Wolantariusze Lubelskiej Straży Ochrony Zwierząt znaleźli na posesji w Parczewie skrajnie zaniedbane dwa psy (Fot. Fundacja Lubelska Straż Ochrony Zwierząt)

 
- Pamiętam, że czasem to w rzece nie mogliśmy się kąpać. Bo tyle było w niej natopionych szczeniąt. A teraz, cholera, zabierają mi psy, bo brudne - opowiada pani Jadwiga. Z jej posesji zabrano skrajnie zaniedbane psy, ale sprawę umorzono, bo prokuratura nie dopatrzyła się znęcania nad zwierzętami

Artykuł otwarty


Informacja miała tytuł: "Gnijące żywcem psie kokony". Marley, dwuletni czarny hawańczyk, pokryty był kokonem z brudu i odchodów. Największe o średnicy jakichś trzech centymetrów zasłaniały pysk i oczy zwierzęcia. Roiło się w nich od pasożytów. "Zapalenie spojówek, liczne odparzenia, ma powiększone węzły chłonne, przerośnięte pazury i jest w stanie znacznego odwodnienia" - zanotowali wolontariusze fundacji Lubelska Straż Ochrony Zwierząt.

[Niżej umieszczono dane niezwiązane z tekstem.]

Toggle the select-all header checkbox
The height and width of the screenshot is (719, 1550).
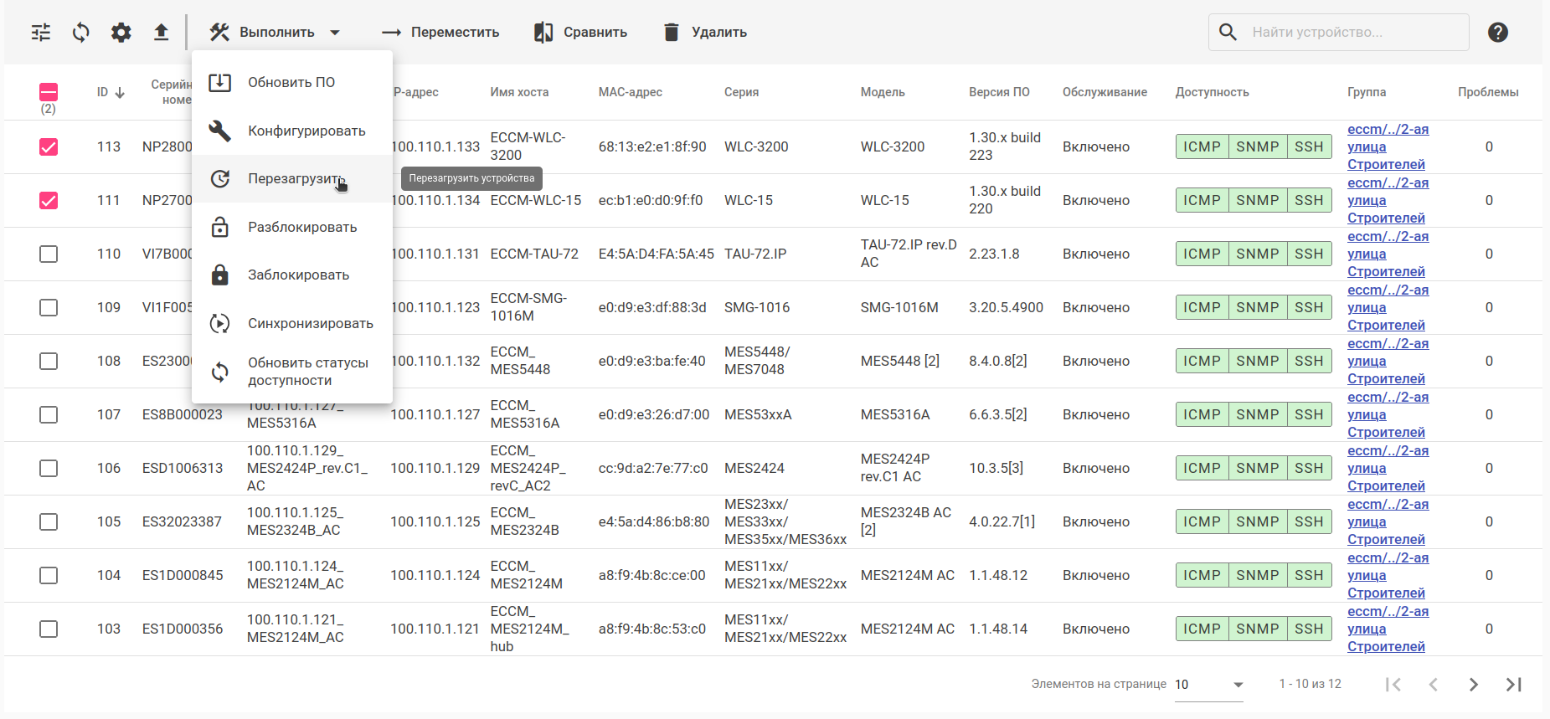click(x=49, y=92)
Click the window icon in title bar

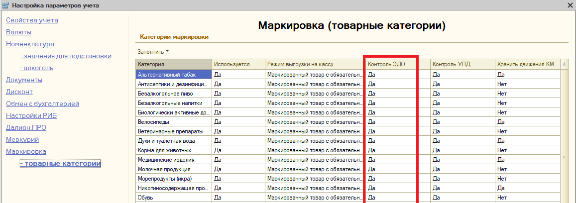(x=5, y=5)
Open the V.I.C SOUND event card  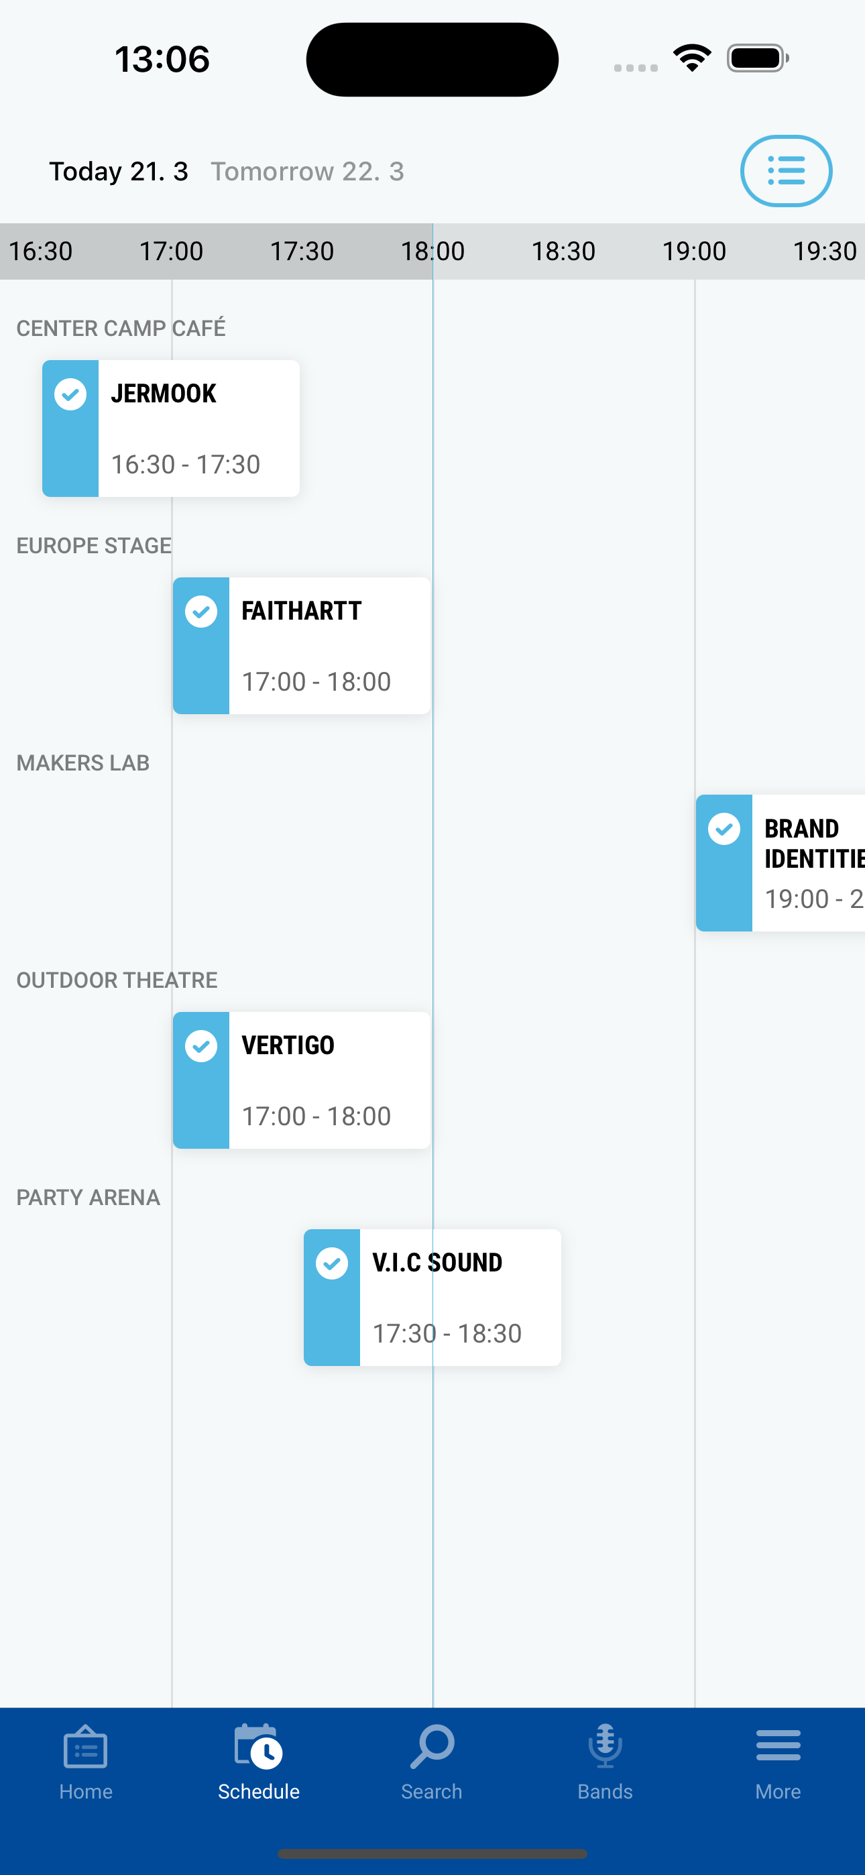point(433,1298)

Dwuletni Conan, biały maltańczyk, był w niewiele lepszym stanie. Kołtuny i niemal lita skorupa zakrywały go w trzech czwartych. "Zapalenie spojówek, liczne odparzenia, ma powiększone węzły chłonne, przerośnięte pazury i jest w stanie znacznego odwodnienia".

Zwierzęta były zamknięte w szopie na jednym z podwórek w Parczewie.

- Działam w organizacji prozwierzęcej od 7 lat, ale z czymś takim jeszcze się nie spotkałam - nie ukrywa Marta Włosek, prezeska fundacji. - Ludzie, którzy mieli okazję zapoznać się z historią tych dwóch psiaków, określali ich właścicieli zwierzętami, moim zdaniem jest to obrazą dla samych zwierząt. To nieduże pieski, a pięciu osobom ich ostrzyżenie zajęło prawie pół nocy.

Informacja i zdjęcia zwierząt wstrząsnęły internautami.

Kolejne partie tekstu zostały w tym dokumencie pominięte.